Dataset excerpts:
┌──

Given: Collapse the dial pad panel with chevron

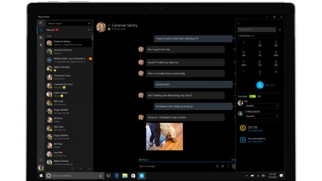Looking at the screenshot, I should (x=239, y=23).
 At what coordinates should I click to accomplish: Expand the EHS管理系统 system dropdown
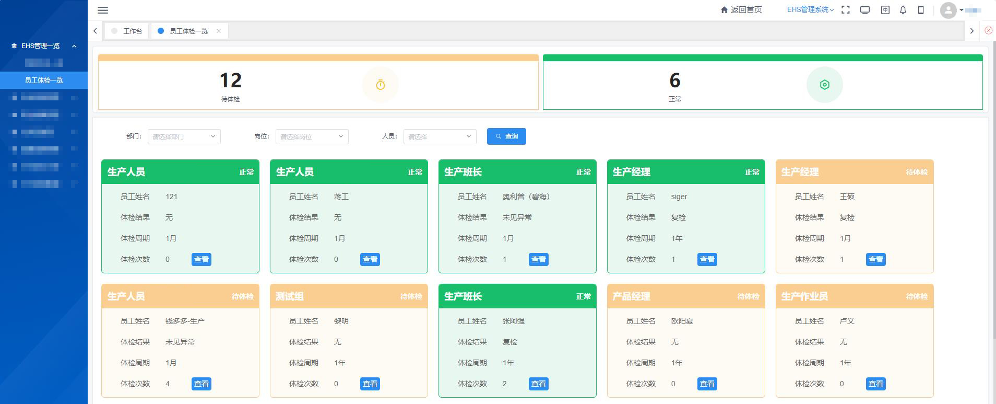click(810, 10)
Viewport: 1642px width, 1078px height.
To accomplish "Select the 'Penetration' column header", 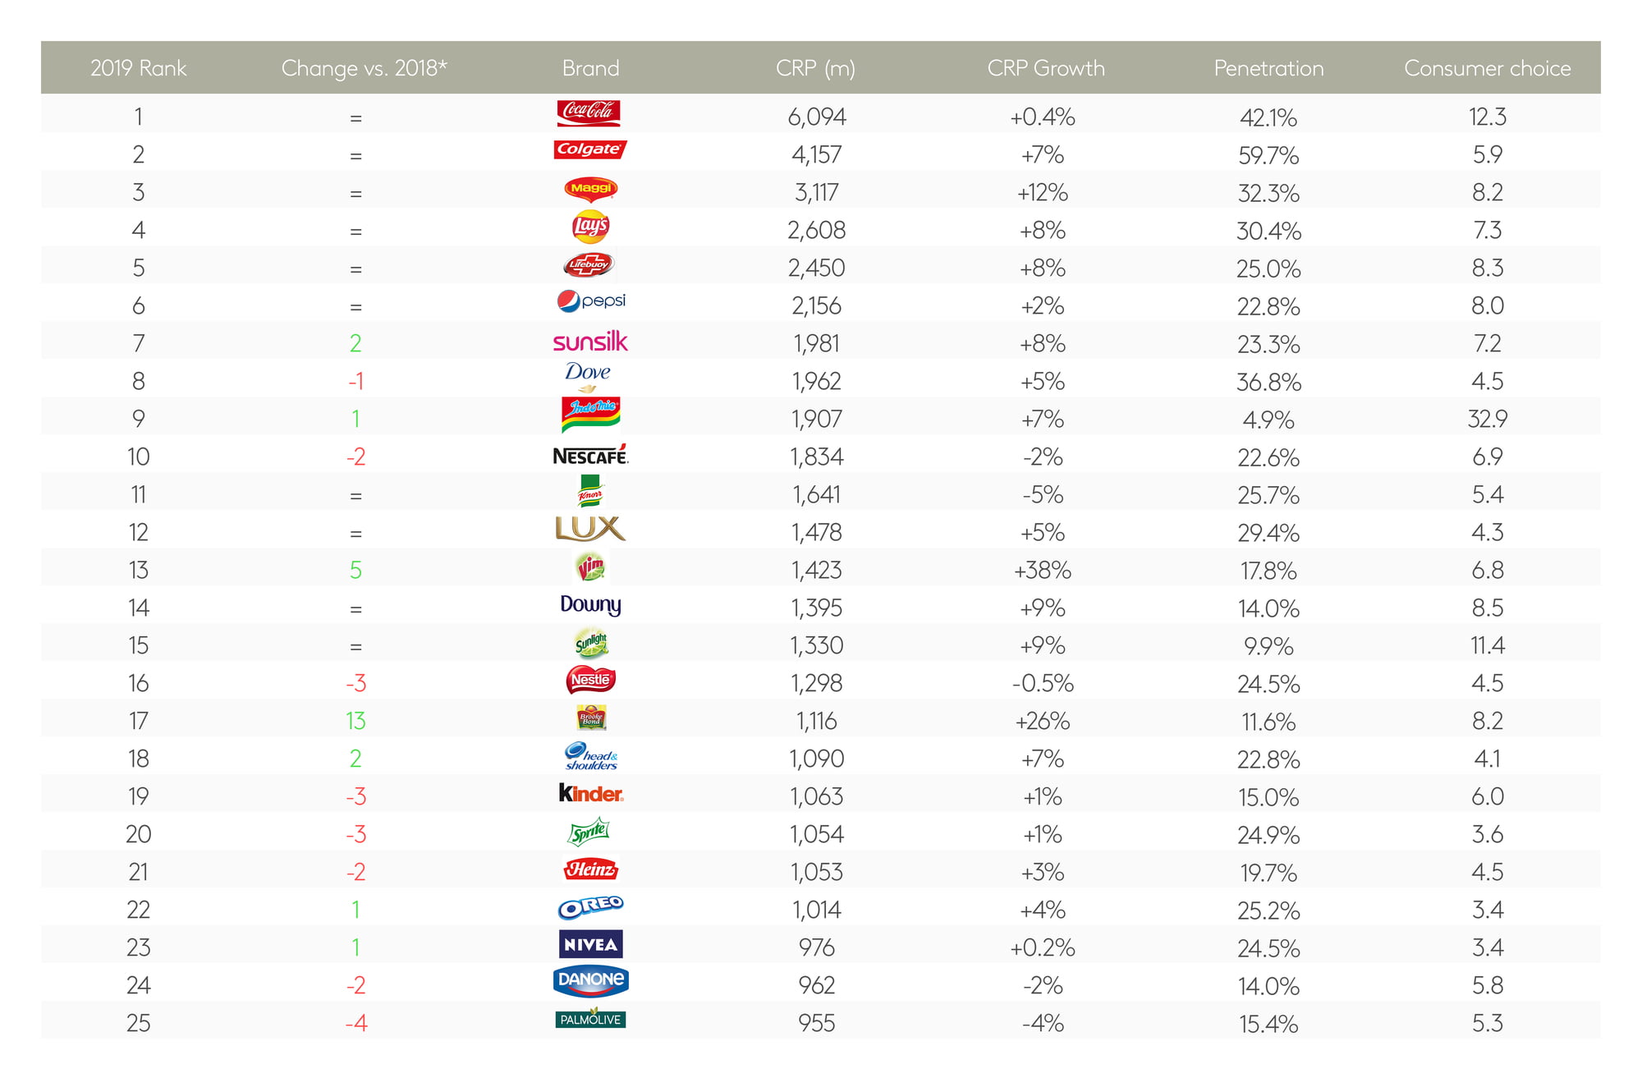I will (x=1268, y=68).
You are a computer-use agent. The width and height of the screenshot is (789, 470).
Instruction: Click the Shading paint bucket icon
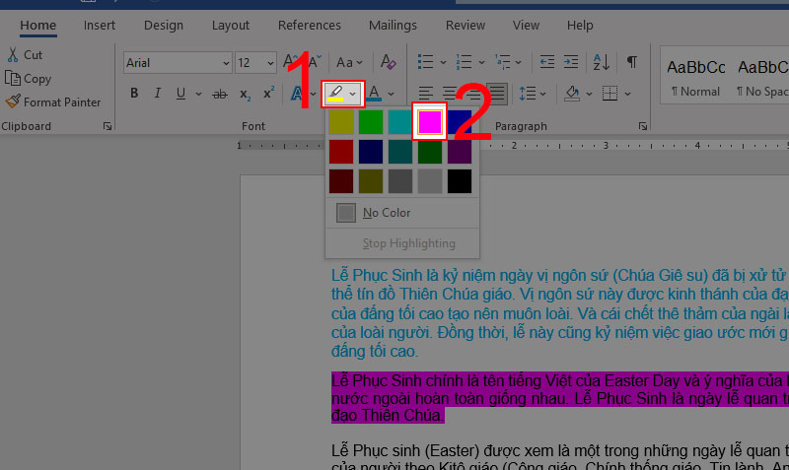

└──

**What you have to do**
Word for word, restate the lines from the line containing "You are a computer-use" through the end of the data, including the first and last of them. Pictures stay out.

**Response to the exercise**
You are a computer-use agent. The width and height of the screenshot is (789, 470).
Instruction: Click the Shading paint bucket icon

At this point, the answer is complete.